First, we need to define a few terms in order to be more precise with our analysis of social media: impressions, clicks, and reach. Impressions are the number of times a post appears on your page. If a Facebook user is scrolling through their newsfeed and they see an ad or a post, that equals one impression. If they were to see that same post in their newsfeed and then later sees the same post again, perhaps reshared by a friend, that equals two impressions. The number of clicks that a piece of social media content receives is the number of times that a user clicked on that post or ad. So if a single user visits the same post three times, that counts as three clicks even though it was one person. Finally, reach is the number of people who received impressions of a page’s post. So if a Facebook user encounters in their newsfeed a post that was shared by three different friends and then they click on that post twice, this would register as three impressions (appearances of the post in the user’s newsfeed), two clicks (visits by the user to that post), and one reach (the one user in our example).
The dataset used for this website records the number of clicks and impressions for each ad purchased by the IRA, but it does not record the reach of each ad. The fact that reach is not recorded in this dataset is one of its limitations; without this piece of information, we can only estimate how many individuals these ads actually reached. After all, a post with 100 impressions may have only reached 20 people if those 20 people all had friends who were sharing the same post. So while we may lack that piece of data, it is safe to assume that we can infer the reach based on the impressions and clicks since there is certainly a correlation between these three categories: the more impressions an ad had, the more clicks it probably received, and the more people it probably reached.
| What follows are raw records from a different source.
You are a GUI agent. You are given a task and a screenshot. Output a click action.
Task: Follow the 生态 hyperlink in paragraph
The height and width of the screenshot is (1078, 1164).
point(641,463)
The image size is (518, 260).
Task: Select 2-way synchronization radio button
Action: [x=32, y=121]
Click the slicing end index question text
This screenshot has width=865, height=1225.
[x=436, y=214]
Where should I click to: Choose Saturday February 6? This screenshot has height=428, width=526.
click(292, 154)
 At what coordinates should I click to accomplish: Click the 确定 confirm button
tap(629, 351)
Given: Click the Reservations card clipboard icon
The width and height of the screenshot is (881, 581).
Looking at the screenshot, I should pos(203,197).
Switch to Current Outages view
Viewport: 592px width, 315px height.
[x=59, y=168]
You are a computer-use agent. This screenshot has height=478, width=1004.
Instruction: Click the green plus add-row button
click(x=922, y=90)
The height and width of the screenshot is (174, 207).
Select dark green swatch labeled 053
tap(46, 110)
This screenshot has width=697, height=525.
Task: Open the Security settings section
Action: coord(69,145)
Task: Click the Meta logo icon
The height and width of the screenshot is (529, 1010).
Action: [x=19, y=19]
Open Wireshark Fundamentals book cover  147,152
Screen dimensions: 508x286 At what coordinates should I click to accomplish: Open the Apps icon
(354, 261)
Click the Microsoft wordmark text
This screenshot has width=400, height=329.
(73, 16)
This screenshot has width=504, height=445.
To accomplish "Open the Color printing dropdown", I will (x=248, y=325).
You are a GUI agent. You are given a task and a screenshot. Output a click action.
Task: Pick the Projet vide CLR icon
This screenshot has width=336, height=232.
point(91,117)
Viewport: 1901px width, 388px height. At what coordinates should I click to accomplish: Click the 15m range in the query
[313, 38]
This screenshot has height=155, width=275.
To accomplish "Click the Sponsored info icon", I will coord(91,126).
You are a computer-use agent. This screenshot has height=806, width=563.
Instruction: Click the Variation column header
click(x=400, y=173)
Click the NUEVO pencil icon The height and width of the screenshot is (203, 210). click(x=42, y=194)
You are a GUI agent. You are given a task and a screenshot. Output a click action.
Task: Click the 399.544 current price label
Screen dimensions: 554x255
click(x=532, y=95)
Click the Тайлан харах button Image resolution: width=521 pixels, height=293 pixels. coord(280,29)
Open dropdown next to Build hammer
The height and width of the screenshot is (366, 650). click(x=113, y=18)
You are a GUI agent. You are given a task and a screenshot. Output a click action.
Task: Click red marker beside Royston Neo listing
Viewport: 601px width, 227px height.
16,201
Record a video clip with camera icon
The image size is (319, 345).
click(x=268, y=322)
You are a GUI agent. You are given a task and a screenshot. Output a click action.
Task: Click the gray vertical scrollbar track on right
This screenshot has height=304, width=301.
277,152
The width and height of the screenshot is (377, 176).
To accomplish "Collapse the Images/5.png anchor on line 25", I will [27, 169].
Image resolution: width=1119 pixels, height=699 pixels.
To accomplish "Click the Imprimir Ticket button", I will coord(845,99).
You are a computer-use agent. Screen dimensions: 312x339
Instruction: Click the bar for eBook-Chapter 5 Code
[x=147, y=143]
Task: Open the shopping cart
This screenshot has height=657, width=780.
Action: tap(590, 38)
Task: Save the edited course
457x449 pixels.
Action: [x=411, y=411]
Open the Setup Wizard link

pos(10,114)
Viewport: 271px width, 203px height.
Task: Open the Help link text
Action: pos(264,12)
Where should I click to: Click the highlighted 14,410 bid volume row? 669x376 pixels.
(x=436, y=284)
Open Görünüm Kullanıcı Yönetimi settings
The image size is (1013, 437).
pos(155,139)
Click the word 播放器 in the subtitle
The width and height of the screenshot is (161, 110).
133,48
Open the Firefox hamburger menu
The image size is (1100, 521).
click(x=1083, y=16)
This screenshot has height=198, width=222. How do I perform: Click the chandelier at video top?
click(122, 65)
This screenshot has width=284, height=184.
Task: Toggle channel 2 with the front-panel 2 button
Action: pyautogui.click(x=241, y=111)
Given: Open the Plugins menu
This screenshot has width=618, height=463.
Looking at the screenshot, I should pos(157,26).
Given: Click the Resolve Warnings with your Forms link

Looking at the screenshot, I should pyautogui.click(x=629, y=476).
This scatterplot looks at each ad and compares the number of impressions it received versus the number of clicks it received. The correlation between the two categories is apparent from this visualization. The other noteworthy feature about this scatterplot is that the size of each circle corresponds to the cost of each ad. With this in mind, I noticed that among all the ads with 20,000 clicks or more, more than half of them are tiny circles, indicating that a significant portion of the IRA’s most successful ads cost very little. If you hover over the tiny circles in this section of the chart, you’ll notice that all of them were created in February or April 2017. The implication here is that by this point, the IRA pages were well-established with sizable memberships through their work in 2015 and early 2016, so it was easier for them now to generate more clicks and impressions. The last thing I’d like to point out is that if you highlight all the ads that had 20,000 clicks or more, you’ll notice that those ads are overwhelmingly positive in their affect. Of the 19 ads that meet this criteria, 16 either have a tag like “joy” or “love,” or they have no affect tag but based on the text of the ad we can infer that the content was meant to convey positive rather than negative emotion. In a later section, I will return to the topic of affect vis a vis tags used by the IRA ads.
This second visualization is an area graph that illustrates the total number of clicks and impressions for IRA ads in every month of their campaign. What I wanted to illustrate with this visualization is the upward trend in clicks or impressions over time, in contrast to the scatterplot, which doesn’t illustrate time as well as this one does. This gives a good visual illustration of how clicks increased in the second half of the IRA campaign after they had already developed more of a following. This visualization also illustrates the sudden, precipitous drop-off of IRA ads after May 2017, which I will return to in the next section.